Bizon Hunting: Dream Cars, Part 1
June 2, 2008 by Mike Bizon · 1 Comment
In the summer of 1996 just after completion of my sophomore year of college, I left Chicago to spend the summer in northern California. My uncle is a doctor and he got me a job at Mad River Hospital. I bought a one-way ticket as I was determined to buy a vehicle and drive across country at the end of the summer, something I had always wanted to do. I was putting myself through college and had no money to buy any car, let alone my dream car. I sat down with my uncle and asked him what I should be looking for, my only criteria at this point were that it must be economical and reliable. He stated immediately: “You need a Nissan Sentra; Dan (my cousin) had one and it was bullit proof. He refused to change the oil just to prove it didn’t care if it had fresh oil or old oil. The wheel bearing on the back wheel had frozen up and the wheel was just spinning on the axle but it kept going”.
So my dream car became a Nissan Sentra. I scowered over the paper every day, looking intently for a car in my price range. We looked at many and by the end of July I found a 1991 E model with standard transmission, no AC, no power locks, entry, windows or steering. A woman about my age at the time had been convinced by her hippie boyfriend that it should be sold so that she could buy a car “without computers and stuff; a car that I can actually climb into the engine compartment to work on”. How someone can be convinced to give up a car that doesn’t break down in the first place for one that will just so you can work on it yourself is a mystery (the boyfriend wanted to buy a late 50s, early 60s Ford pick-up).
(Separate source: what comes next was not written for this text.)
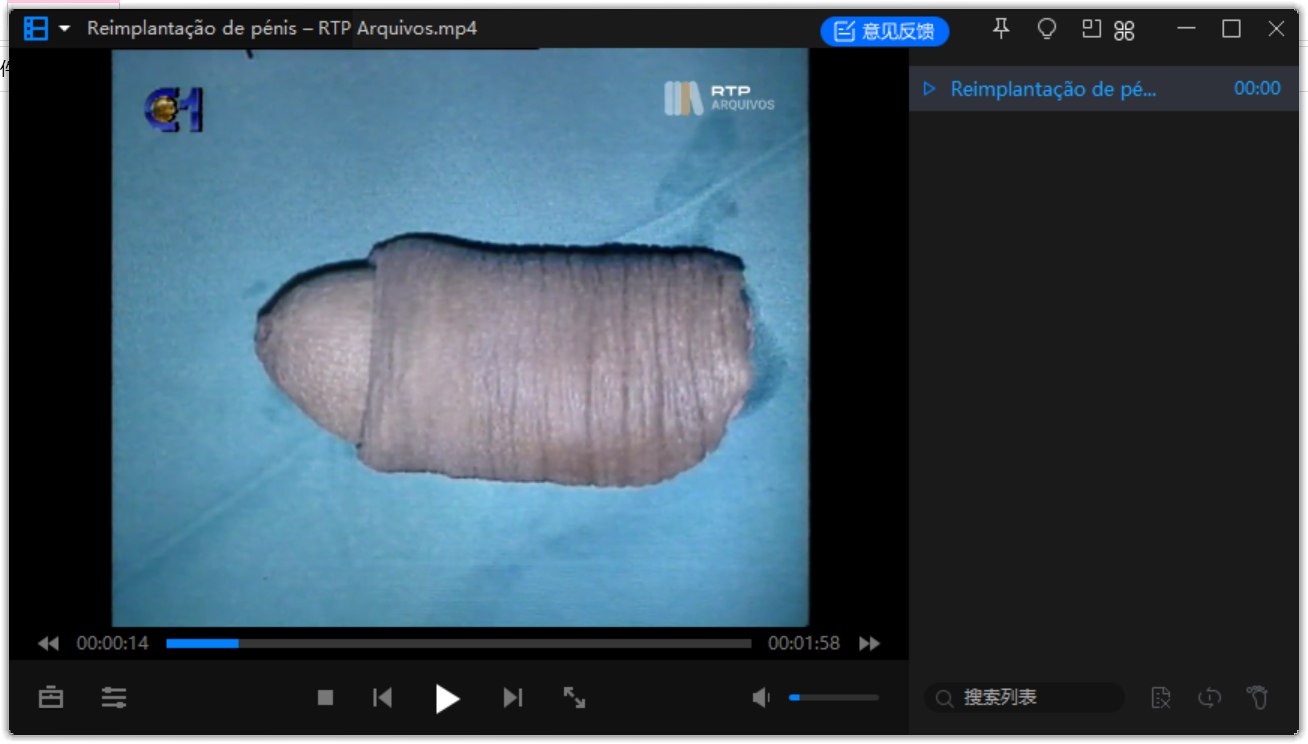Screen dimensions: 1308x744
Task: Click the rewind double-arrow icon
Action: [x=48, y=644]
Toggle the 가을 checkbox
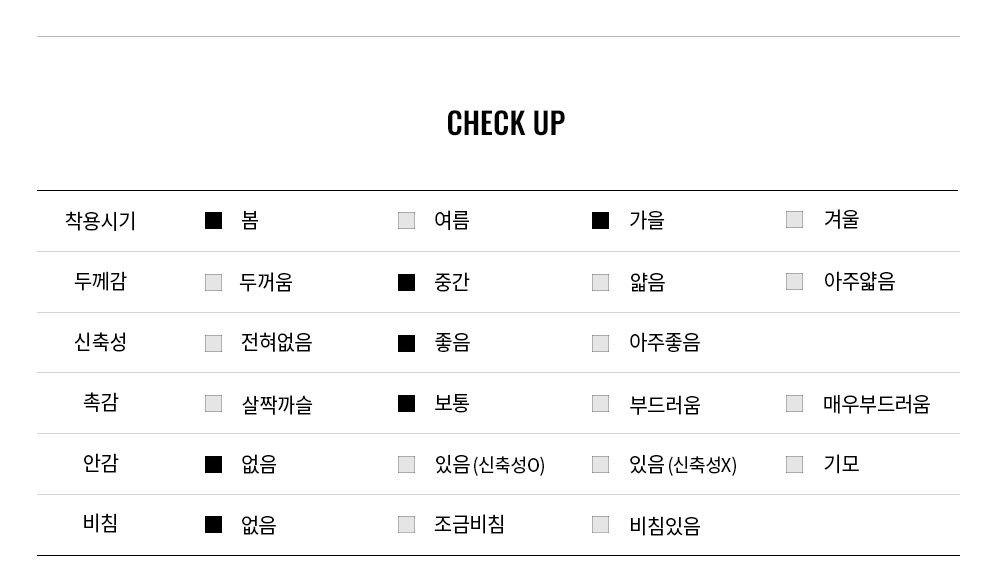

My grandpa loaned my 5k to buy it, my dad freaked out when he learned it had no power steering or air conditioning, and I loved it.
So end of the summer came, I bought a Rand McNally guide book and plotted my course. My girlfriend at the time flew out from Chicago to make the trip back east with me. I can’t tell you how great that trip was, I had never been to Yellowstone National Park before, I had never seen the Rocky Mountains or the Badlands of South Dakota. My little red Sentra had fascilitated a great adventure and I will always remember her for that. That car never broke down, not once in the 10 years that I owned it. My dad changed the fuel filter at 125,000 miles and remarked: “I’ve never seen a fuel filter that packed with a car still driving”. He actually cut it in half with a bench grinder just to see the insides for himself. I drove it until March of 2005, the time had come to set nostalgia aside for a car that I really wanted and did not need.